***** Supplied records *****

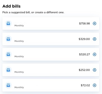This screenshot has height=94, width=102.
Task: Select the $72.02 amount text
Action: click(85, 85)
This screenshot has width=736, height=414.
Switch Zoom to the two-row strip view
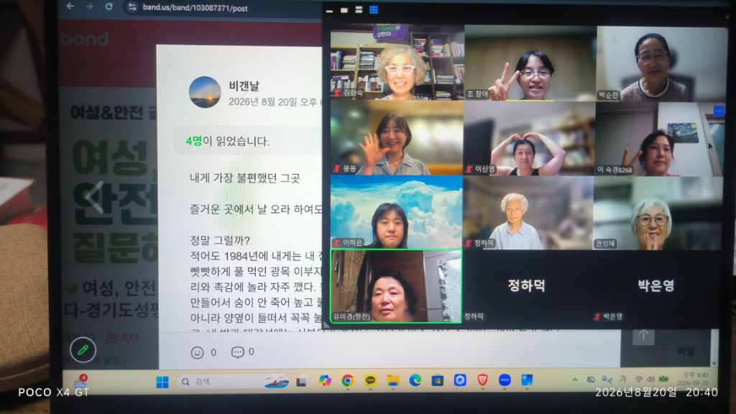coord(359,10)
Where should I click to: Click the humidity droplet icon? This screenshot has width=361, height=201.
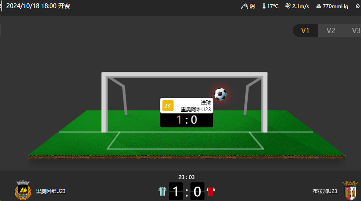(x=358, y=6)
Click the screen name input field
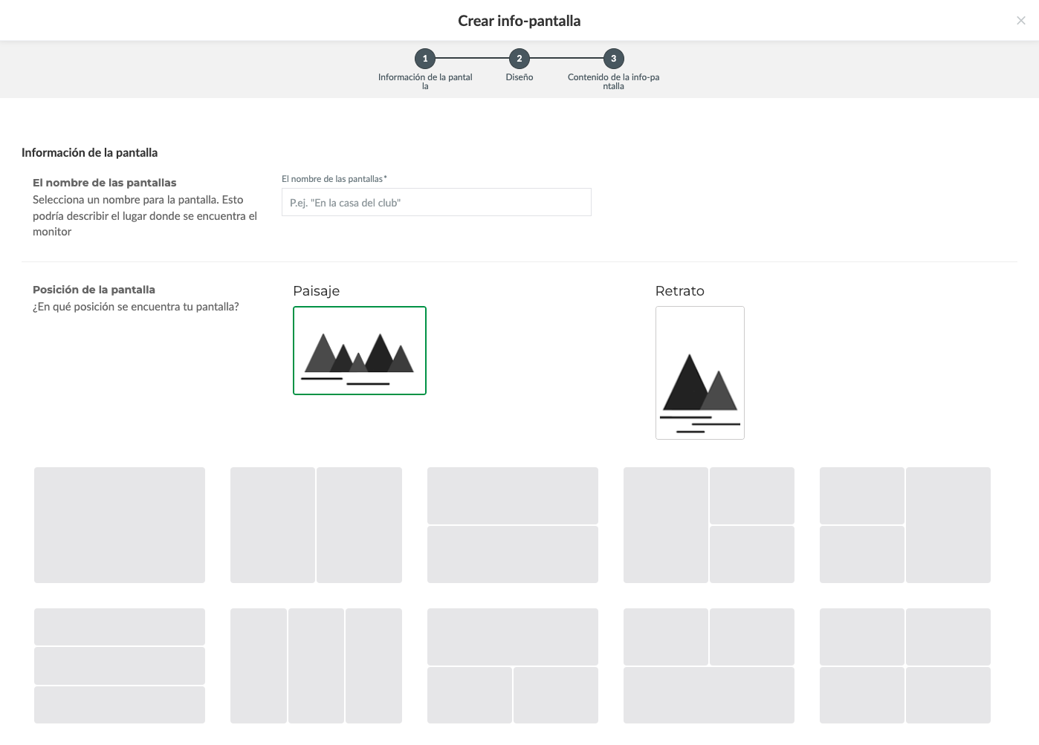Image resolution: width=1039 pixels, height=745 pixels. [x=436, y=203]
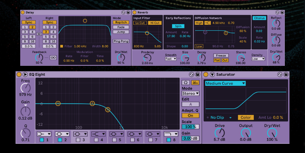Select the Jump delay mode

[x=120, y=32]
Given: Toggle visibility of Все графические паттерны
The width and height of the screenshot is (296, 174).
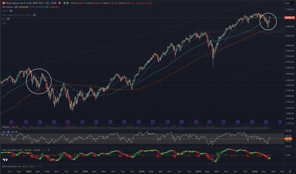Looking at the screenshot, I should coord(34,15).
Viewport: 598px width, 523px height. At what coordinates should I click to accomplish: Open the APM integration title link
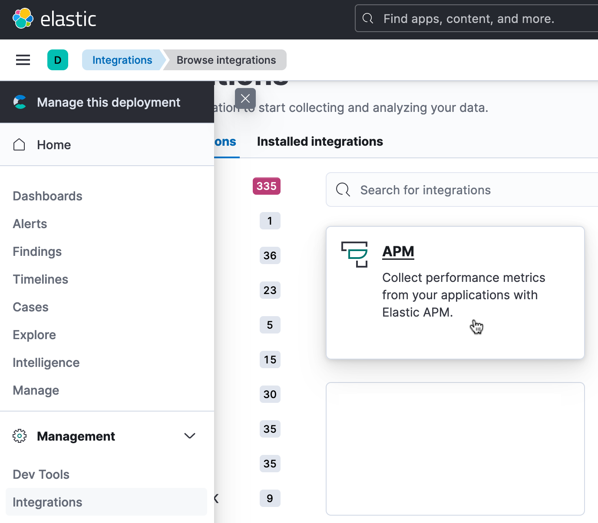tap(398, 252)
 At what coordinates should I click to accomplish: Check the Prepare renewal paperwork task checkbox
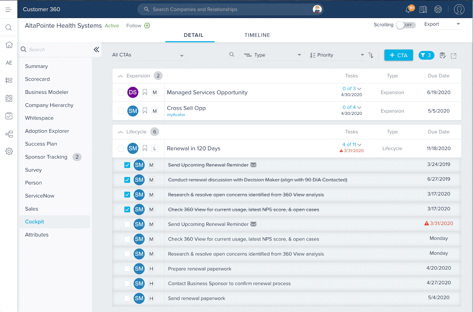coord(127,269)
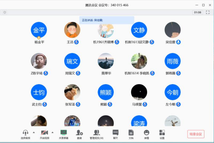
Task: Open the chat (聊天) icon
Action: 116,132
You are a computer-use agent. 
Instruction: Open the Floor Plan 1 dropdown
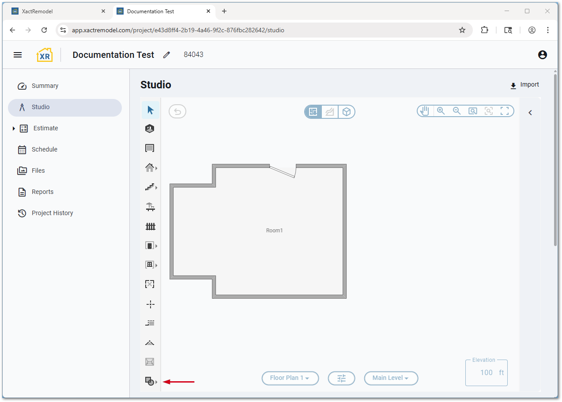click(290, 378)
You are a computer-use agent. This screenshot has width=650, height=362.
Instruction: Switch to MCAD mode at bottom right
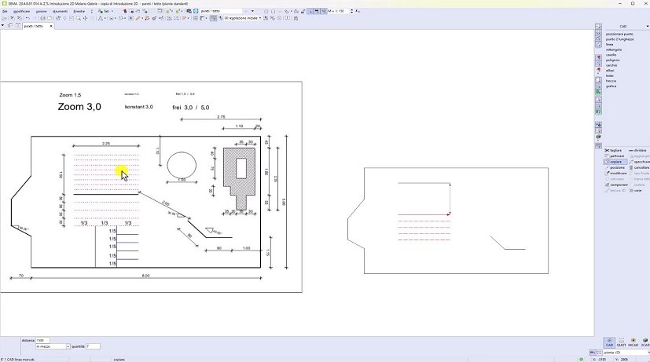pyautogui.click(x=633, y=343)
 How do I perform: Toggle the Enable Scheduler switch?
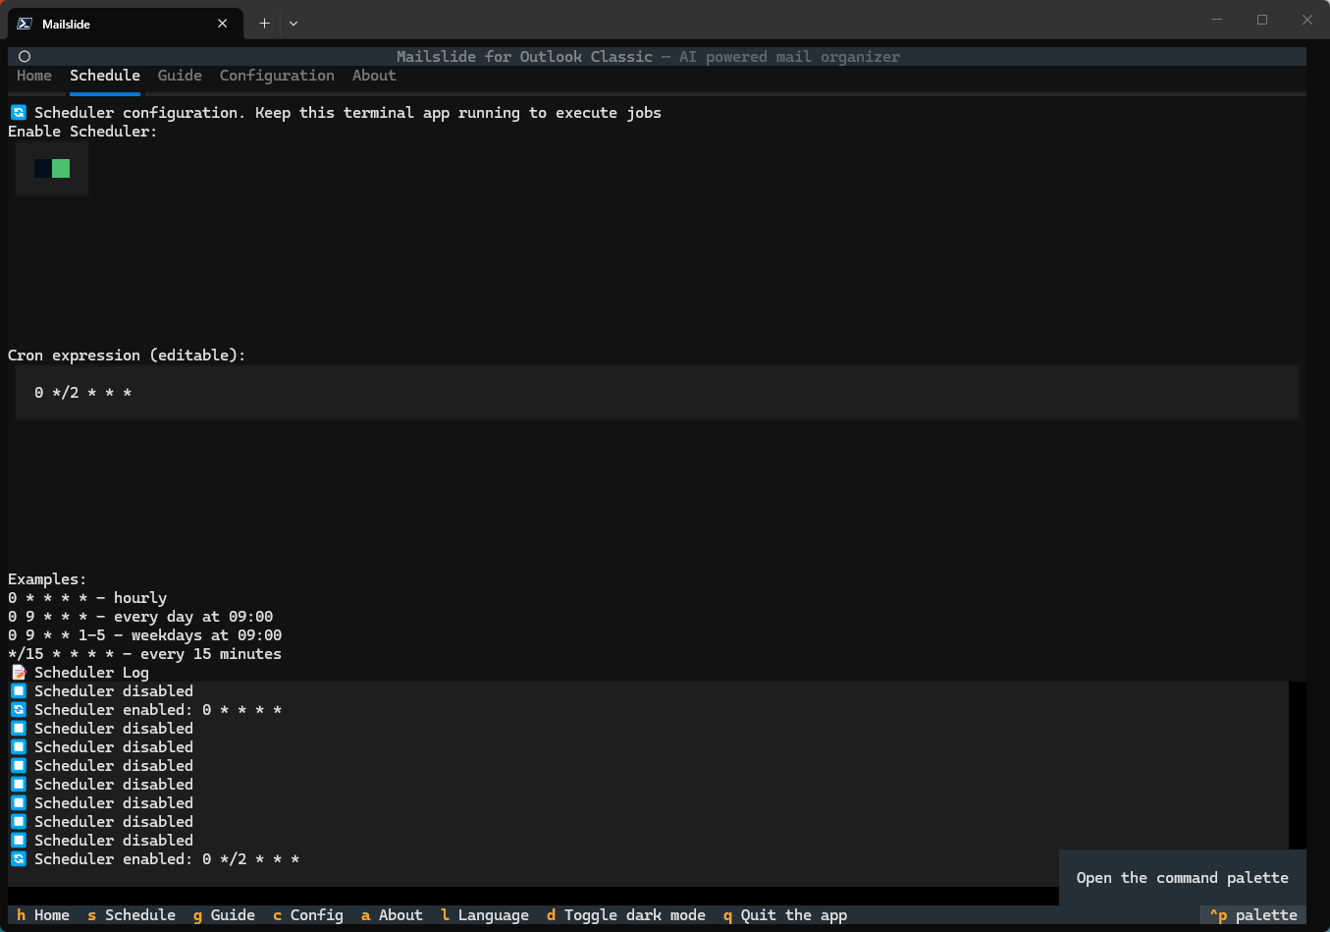(52, 169)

*****

Looking at the data, how many lines hold the string "agent"? Reply with the number alone.

§ **Answer box**
2